Externalizing Behavior in Children Linked to Maternal Depression

Behavior problems in children are not uncommon. Although they have always existed in one form or another, they are receiving much more attention in recent years. There is a diagnostic label for many behavior problems that used to be seen as merely unruly, defiant, disobedient, or overactive behavior. Although the majority of these are rooted in evidentiary science and all warrant attention, the causes of these behavioral disturbances have yet to be fully explored. One theory suggests that a child’s behavior is partly influenced by their family environment. In an effort to understand this relationship better, Kristin M. Lindahl of the Department of Psychology at the University of Miami recently led a study that asked three specific questions:

Do family disruptions and family alliance imbalances lead to maladjusted behavior in children?
Do these imbalances vary in severity for girls and boys?
How do girls and boys react to these imbalances?

Lindahl assessed 270 dual-parent households and grouped them into three types of family alliances, including balanced, disengaged, or parent-child focused (dyadic). She found that all of the children were indirectly affected by imbalances in the family alliances. Youth behavioral and maladjustment issues were higher among the children who came from families with unclear boundaries. The disengaged and dyadic families produced children with the highest levels of maladaptive behavior, implying that parents who are uninvolved or dismissive may be neglecting the emotional needs of their children. The children from highly dyadic family structures may feel stress or guilt over being forced to ally with one parent more than the other or may be emotionally overwhelmed at having to be the strong shoulder for one or both of their parents.

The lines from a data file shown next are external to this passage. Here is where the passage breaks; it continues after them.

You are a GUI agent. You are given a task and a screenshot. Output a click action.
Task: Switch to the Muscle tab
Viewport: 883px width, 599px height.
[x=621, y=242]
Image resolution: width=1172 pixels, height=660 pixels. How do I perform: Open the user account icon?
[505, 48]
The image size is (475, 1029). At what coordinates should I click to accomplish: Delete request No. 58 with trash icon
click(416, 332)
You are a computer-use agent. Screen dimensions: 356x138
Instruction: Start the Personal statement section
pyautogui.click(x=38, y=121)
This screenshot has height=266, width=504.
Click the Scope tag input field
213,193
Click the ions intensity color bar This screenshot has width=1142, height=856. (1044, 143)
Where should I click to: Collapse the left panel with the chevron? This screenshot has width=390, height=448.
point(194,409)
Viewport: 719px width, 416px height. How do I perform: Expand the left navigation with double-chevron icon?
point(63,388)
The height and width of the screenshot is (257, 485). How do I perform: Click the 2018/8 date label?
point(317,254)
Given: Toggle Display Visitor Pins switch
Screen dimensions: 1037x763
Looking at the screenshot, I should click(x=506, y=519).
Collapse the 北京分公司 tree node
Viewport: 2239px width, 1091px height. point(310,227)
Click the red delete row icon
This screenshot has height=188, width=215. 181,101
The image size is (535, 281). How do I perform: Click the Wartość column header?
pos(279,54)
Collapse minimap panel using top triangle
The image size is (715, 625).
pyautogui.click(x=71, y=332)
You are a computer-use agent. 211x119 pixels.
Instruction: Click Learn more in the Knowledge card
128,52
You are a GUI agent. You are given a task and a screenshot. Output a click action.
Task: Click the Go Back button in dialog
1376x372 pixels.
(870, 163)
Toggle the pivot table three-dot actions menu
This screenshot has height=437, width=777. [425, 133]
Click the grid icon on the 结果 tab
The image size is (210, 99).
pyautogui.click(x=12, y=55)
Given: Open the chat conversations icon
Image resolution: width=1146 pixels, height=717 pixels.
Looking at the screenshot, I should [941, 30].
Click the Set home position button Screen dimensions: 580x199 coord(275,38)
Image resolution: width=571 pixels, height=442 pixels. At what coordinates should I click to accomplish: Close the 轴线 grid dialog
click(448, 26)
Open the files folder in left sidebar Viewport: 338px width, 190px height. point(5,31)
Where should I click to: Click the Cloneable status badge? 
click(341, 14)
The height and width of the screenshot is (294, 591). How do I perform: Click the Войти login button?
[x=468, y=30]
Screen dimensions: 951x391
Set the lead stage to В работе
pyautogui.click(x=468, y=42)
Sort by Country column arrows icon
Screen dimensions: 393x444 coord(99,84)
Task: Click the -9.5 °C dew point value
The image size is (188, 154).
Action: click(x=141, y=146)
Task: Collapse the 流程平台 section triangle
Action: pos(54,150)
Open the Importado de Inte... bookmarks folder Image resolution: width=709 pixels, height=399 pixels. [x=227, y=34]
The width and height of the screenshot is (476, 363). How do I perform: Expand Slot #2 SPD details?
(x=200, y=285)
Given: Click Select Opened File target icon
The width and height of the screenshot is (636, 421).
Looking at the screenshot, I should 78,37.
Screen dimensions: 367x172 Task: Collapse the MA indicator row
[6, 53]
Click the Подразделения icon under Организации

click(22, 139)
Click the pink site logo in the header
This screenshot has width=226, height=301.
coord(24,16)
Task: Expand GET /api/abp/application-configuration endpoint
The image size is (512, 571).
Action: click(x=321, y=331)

When looking at gender differences, Lindahl found that boys responded more with externalizing behaviors such as anger and hostility, while girls reacted to family imbalance with internalizing behaviors and sadness. She believes that clinicians who specialize in childhood behavior issues should look closely at the family alliance as a contributing factor for such problems. “The findings help target goals for intervention and indicate that worthwhile objectives may include realigning family subsystem boundaries, changing family communication patterns, and improving affective coping skills for youth,” said Lindahl. These coping skills should include stress management, emotional regulation, and adaptation to conflict within the family unit.

Lindahl, Kristin M., Hallie R. Bregman, and Neena M. Malik. Family boundary structures and child adjustment: The indirect role of emotional reactivity. Journal of Family Psychology 26.6 (2012): 839-47. Print.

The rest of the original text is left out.